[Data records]
-------

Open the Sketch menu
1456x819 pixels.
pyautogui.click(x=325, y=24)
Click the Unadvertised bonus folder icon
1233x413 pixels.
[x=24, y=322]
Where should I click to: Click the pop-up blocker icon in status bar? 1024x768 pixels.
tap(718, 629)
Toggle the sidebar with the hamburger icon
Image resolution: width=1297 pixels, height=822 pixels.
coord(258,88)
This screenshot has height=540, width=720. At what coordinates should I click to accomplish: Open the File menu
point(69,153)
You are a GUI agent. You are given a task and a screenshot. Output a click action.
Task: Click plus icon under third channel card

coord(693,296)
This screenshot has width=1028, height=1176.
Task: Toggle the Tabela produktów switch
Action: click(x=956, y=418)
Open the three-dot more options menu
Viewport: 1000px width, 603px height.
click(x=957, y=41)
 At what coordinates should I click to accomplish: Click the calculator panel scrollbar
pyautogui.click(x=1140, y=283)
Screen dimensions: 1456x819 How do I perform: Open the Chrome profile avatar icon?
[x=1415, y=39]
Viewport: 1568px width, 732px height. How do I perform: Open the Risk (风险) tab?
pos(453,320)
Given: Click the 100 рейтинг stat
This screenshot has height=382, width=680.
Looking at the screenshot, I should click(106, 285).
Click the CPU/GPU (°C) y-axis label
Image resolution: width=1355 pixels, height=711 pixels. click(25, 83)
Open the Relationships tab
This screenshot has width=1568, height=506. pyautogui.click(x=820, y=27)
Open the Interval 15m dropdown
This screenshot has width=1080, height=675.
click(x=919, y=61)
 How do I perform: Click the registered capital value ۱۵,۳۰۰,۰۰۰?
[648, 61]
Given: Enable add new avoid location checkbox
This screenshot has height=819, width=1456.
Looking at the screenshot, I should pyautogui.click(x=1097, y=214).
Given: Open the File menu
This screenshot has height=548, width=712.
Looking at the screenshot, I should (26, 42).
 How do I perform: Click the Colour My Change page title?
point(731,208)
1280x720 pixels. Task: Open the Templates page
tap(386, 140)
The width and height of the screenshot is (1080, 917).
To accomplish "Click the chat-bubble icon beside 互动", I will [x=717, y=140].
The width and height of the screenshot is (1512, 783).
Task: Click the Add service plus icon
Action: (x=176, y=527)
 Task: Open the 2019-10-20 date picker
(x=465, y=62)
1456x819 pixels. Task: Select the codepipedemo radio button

-------

Problem to work on:
Output every line of the listing above again, unchanged.

Full answer:
Open the Sketch menu
1456x819 pixels.
pyautogui.click(x=325, y=24)
Click the Unadvertised bonus folder icon
1233x413 pixels.
[x=24, y=322]
Where should I click to: Click the pop-up blocker icon in status bar? 1024x768 pixels.
tap(718, 629)
Toggle the sidebar with the hamburger icon
Image resolution: width=1297 pixels, height=822 pixels.
coord(258,88)
This screenshot has height=540, width=720. At what coordinates should I click to accomplish: Open the File menu
point(69,153)
You are a GUI agent. You are given a task and a screenshot. Output a click action.
Task: Click plus icon under third channel card

coord(693,296)
This screenshot has width=1028, height=1176.
Task: Toggle the Tabela produktów switch
Action: click(x=956, y=418)
Open the three-dot more options menu
Viewport: 1000px width, 603px height.
click(x=957, y=41)
 At what coordinates should I click to accomplish: Click the calculator panel scrollbar
pyautogui.click(x=1140, y=283)
Screen dimensions: 1456x819 How do I perform: Open the Chrome profile avatar icon?
[x=1415, y=39]
Viewport: 1568px width, 732px height. How do I perform: Open the Risk (风险) tab?
pos(453,320)
Given: Click the 100 рейтинг stat
This screenshot has height=382, width=680.
Looking at the screenshot, I should click(106, 285).
Click the CPU/GPU (°C) y-axis label
Image resolution: width=1355 pixels, height=711 pixels. click(25, 83)
Open the Relationships tab
This screenshot has width=1568, height=506. pyautogui.click(x=820, y=27)
Open the Interval 15m dropdown
This screenshot has width=1080, height=675.
click(x=919, y=61)
 How do I perform: Click the registered capital value ۱۵,۳۰۰,۰۰۰?
[648, 61]
Given: Enable add new avoid location checkbox
This screenshot has height=819, width=1456.
Looking at the screenshot, I should pyautogui.click(x=1097, y=214).
Given: Open the File menu
This screenshot has height=548, width=712.
Looking at the screenshot, I should (26, 42).
 How do I perform: Click the Colour My Change page title?
point(731,208)
1280x720 pixels. Task: Open the Templates page
tap(386, 140)
The width and height of the screenshot is (1080, 917).
To accomplish "Click the chat-bubble icon beside 互动", I will [x=717, y=140].
The width and height of the screenshot is (1512, 783).
Task: Click the Add service plus icon
Action: (x=176, y=527)
 Task: Open the 2019-10-20 date picker
(x=465, y=62)
1456x819 pixels. Task: Select the codepipedemo radio button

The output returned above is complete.